Volte a escrever, tal e qual, a parte do texto sobre a lenda da Peninha que abre com "O Caminho do" e fecha com "sempre dos Cascalenses.".

━━━ EXCERTO

Saltar para: Posts [1], Pesquisa [2]

cascalenses

cascalenses

O Caminho do Silêncio na Ermida de São Saturnino da Peninha

João Aníbal Henriques, 22.05.23
 
por João Aníbal Henriques
 
Na busca incessante dos trilhos mais significantes de Alcabideche, urge desvendar aquela que é uma das mais impactantes lendas da freguesia. Saída directamente da encruzilhada que junto à Biscaia liga o Caminho das Almas à encosta de São Saturnino, a Poente da Ermida de Nossa Senhora da Peninha, a lenda que corporiza este espaço traduz na sua essência a amplitude milenar das convicções e das crenças de sempre dos Cascalenses. 
 
A subida desta encosta, atravessando o caminho de pé posto que começa nas Almoínhas Velhas e se estende até ao que resta do velho palacete ali construído por António Carvalho Monteiro, o conhecido “Monteiro dos Milhões” que viveu na Quinta da Regaleira e que, do alto da sua iniciação, traduzia na matéria os valores espirituais mais relevantes da Portugalidade, faz-se por entre o exotismo de uma flora artificialmente disposta como se de um cenário se tratasse, propiciadora, por seu turno, de uma fauna pujante que não deixa indiferente quem tem a sorte de por ali poder passear. 
 
 

 

 
Reza a lenda que, algures durante o reinado de Dom João III, uma pastorinha muda e esfomeada nascida na localidade das Almoínhas Velhas (Malveira-da-Serra, Cascais), terá subido à Serra de Sintra com o seu rebanho onde encontrou Nossa Senhora. A figura com a qual falou, respondendo ao seu anseio de alimentos para si e para a sua família, disse-lhe para regressar a casa e abrir uma determinada arca onde encontraria o pão de que necessitava. Correndo de regresso para casa, a pastorinha recuperou a voz e indicou à sua mãe onde encontrar o tão almejado alimento. A velha imagem tosca de Nossa Senhora da Penha, colocada na arca, terá sido então exposta para veneração na velha Capela de São Saturnino, situada a poucos metros do local da aparição. Mas, teimosa, saia subrepticiamente do altar onde a colocavam e reaparecia no cimo dos rochedos situados atrás do templo. Tantas vezes se repetiu a travessura que se construiu em sua honra a capela actual no topo do monte da peninha.

━━━━━━
━━━ TRECHOS DOS REGISTOS

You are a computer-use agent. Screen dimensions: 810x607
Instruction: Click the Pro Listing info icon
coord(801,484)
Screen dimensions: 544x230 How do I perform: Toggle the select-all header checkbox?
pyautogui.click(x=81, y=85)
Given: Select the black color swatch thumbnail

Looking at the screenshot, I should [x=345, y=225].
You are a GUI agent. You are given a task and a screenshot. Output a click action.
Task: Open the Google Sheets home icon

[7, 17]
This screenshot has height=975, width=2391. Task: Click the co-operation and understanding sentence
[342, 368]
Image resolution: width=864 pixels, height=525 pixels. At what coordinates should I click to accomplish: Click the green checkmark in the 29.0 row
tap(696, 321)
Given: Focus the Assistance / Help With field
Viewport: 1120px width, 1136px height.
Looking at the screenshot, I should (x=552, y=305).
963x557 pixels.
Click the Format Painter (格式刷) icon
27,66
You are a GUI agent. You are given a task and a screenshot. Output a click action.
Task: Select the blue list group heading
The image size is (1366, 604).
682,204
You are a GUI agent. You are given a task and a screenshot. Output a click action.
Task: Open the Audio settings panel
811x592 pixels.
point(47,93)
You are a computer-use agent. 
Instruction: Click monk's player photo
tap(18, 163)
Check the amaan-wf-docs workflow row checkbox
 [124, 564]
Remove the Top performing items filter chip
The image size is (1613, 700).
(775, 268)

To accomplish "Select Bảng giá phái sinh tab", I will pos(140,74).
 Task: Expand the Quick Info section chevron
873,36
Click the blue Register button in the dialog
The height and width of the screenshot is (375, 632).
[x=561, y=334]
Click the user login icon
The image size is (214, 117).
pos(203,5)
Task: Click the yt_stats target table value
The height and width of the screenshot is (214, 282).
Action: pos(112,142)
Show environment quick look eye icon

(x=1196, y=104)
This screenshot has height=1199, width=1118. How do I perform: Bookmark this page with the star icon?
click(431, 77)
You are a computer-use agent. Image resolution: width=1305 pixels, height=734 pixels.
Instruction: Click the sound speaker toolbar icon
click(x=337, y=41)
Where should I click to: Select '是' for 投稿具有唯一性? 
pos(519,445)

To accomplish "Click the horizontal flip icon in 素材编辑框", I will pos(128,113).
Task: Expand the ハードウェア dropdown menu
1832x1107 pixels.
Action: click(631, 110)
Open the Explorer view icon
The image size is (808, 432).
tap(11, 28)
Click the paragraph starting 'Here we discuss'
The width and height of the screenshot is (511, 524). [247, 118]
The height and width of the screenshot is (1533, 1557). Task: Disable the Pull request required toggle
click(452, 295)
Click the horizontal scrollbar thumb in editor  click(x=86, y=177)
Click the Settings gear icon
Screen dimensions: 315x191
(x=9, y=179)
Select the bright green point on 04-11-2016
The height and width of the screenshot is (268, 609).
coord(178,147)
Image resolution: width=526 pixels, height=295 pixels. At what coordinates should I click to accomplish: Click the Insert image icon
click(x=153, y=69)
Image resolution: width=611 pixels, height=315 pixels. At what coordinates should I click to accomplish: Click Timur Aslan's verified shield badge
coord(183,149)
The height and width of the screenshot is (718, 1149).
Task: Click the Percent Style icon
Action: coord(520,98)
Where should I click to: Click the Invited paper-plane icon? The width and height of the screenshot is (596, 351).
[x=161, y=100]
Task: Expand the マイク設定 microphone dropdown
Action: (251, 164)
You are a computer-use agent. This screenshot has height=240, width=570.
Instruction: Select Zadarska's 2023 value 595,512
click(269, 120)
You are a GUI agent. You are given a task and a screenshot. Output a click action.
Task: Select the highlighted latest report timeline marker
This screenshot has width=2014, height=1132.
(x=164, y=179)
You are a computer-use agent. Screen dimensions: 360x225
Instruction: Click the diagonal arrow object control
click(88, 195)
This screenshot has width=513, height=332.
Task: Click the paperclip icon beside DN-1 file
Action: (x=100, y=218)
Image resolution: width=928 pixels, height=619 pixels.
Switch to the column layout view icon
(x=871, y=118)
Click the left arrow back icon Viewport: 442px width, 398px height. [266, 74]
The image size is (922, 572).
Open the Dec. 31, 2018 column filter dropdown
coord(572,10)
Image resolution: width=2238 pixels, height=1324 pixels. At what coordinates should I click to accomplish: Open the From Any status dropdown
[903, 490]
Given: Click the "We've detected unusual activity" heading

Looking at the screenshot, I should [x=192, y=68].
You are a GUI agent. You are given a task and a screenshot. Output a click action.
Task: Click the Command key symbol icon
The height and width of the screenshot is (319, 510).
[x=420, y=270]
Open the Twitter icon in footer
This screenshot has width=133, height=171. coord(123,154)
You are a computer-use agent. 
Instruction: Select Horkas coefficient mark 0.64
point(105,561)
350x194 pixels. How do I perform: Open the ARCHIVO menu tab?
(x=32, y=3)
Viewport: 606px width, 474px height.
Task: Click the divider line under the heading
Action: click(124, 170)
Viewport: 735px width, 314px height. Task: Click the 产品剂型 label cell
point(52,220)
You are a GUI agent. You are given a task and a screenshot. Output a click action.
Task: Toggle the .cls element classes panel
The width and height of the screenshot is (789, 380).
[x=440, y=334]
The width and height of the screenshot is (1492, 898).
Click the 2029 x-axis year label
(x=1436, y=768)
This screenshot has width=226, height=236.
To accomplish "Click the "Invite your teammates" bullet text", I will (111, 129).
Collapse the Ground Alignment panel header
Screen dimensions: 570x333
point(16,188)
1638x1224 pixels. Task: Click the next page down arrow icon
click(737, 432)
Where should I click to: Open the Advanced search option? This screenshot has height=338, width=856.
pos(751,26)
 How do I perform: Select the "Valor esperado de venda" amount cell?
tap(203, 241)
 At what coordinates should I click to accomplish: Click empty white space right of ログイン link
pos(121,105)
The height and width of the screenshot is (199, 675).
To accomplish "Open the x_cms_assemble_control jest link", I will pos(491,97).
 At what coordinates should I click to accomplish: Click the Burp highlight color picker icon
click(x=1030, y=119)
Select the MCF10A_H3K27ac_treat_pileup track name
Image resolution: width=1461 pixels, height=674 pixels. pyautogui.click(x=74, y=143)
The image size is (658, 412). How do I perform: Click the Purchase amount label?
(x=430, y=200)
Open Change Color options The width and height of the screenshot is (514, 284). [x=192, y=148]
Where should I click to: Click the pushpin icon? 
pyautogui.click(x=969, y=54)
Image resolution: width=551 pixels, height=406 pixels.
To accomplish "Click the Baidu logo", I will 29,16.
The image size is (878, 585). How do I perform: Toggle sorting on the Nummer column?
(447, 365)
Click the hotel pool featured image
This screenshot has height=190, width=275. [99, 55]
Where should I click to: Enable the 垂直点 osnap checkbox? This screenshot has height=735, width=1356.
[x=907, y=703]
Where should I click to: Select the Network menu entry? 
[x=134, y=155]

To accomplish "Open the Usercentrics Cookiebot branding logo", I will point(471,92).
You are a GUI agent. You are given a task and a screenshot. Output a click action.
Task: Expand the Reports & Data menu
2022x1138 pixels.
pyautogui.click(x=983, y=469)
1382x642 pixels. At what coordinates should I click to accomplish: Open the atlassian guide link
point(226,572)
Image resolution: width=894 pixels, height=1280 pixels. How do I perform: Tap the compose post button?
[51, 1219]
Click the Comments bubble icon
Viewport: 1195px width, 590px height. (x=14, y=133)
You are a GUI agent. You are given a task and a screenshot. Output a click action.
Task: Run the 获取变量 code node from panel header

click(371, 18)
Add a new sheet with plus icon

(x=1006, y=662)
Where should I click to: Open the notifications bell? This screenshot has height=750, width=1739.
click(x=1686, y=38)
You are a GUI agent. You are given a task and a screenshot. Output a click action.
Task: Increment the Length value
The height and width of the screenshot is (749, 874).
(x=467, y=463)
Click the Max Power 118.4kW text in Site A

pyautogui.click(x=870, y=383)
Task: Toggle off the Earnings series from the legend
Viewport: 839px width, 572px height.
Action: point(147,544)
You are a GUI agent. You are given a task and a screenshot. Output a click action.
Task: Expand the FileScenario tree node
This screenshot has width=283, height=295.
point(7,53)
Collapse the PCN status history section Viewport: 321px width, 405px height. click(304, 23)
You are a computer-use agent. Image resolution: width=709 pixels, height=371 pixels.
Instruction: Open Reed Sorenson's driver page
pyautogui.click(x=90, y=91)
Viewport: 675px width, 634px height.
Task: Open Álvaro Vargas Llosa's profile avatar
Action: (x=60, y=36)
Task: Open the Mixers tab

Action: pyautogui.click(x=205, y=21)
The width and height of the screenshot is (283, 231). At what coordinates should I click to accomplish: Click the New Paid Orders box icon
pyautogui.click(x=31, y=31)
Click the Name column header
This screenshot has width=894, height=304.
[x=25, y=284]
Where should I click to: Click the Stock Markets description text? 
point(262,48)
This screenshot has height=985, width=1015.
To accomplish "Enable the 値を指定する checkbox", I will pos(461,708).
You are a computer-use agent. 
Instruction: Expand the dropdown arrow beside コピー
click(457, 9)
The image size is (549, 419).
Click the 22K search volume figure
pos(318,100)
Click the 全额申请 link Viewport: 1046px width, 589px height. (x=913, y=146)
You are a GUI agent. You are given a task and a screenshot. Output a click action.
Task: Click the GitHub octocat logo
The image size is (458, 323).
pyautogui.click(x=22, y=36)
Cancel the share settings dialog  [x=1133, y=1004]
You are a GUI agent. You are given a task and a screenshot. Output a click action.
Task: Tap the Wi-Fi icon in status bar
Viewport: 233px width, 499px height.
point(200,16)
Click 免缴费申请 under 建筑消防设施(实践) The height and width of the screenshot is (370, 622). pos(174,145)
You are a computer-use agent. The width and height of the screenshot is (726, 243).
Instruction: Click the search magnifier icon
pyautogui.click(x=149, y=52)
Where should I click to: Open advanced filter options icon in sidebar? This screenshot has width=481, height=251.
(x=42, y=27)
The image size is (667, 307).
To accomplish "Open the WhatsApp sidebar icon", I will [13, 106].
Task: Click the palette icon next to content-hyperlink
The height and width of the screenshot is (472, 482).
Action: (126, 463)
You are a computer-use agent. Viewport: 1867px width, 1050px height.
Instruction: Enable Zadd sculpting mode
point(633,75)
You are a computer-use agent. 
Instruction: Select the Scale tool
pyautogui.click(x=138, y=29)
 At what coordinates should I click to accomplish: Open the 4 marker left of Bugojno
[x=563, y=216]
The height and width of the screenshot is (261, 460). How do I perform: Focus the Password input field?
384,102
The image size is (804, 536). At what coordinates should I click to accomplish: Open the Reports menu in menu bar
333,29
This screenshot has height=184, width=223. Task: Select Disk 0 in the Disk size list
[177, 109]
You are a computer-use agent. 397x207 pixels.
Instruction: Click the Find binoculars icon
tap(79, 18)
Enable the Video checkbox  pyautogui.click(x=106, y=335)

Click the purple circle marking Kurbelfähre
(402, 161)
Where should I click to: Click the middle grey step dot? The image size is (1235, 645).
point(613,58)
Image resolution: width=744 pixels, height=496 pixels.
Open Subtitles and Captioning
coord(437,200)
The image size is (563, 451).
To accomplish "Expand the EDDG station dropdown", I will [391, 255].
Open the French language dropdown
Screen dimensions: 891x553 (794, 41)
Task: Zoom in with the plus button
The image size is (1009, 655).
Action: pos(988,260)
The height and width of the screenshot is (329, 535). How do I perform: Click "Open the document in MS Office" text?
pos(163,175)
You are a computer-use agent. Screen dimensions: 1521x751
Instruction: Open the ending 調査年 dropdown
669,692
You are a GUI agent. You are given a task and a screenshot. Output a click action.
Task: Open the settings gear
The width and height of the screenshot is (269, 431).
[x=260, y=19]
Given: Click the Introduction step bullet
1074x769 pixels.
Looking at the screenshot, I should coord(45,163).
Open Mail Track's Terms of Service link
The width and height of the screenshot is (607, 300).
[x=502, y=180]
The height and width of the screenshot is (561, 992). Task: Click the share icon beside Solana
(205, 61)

━━━━━━

## SOLUÇÃO
O Caminho do Silêncio na Ermida de São Saturnino da Peninha

João Aníbal Henriques, 22.05.23
 
por João Aníbal Henriques
 
Na busca incessante dos trilhos mais significantes de Alcabideche, urge desvendar aquela que é uma das mais impactantes lendas da freguesia. Saída directamente da encruzilhada que junto à Biscaia liga o Caminho das Almas à encosta de São Saturnino, a Poente da Ermida de Nossa Senhora da Peninha, a lenda que corporiza este espaço traduz na sua essência a amplitude milenar das convicções e das crenças de sempre dos Cascalenses.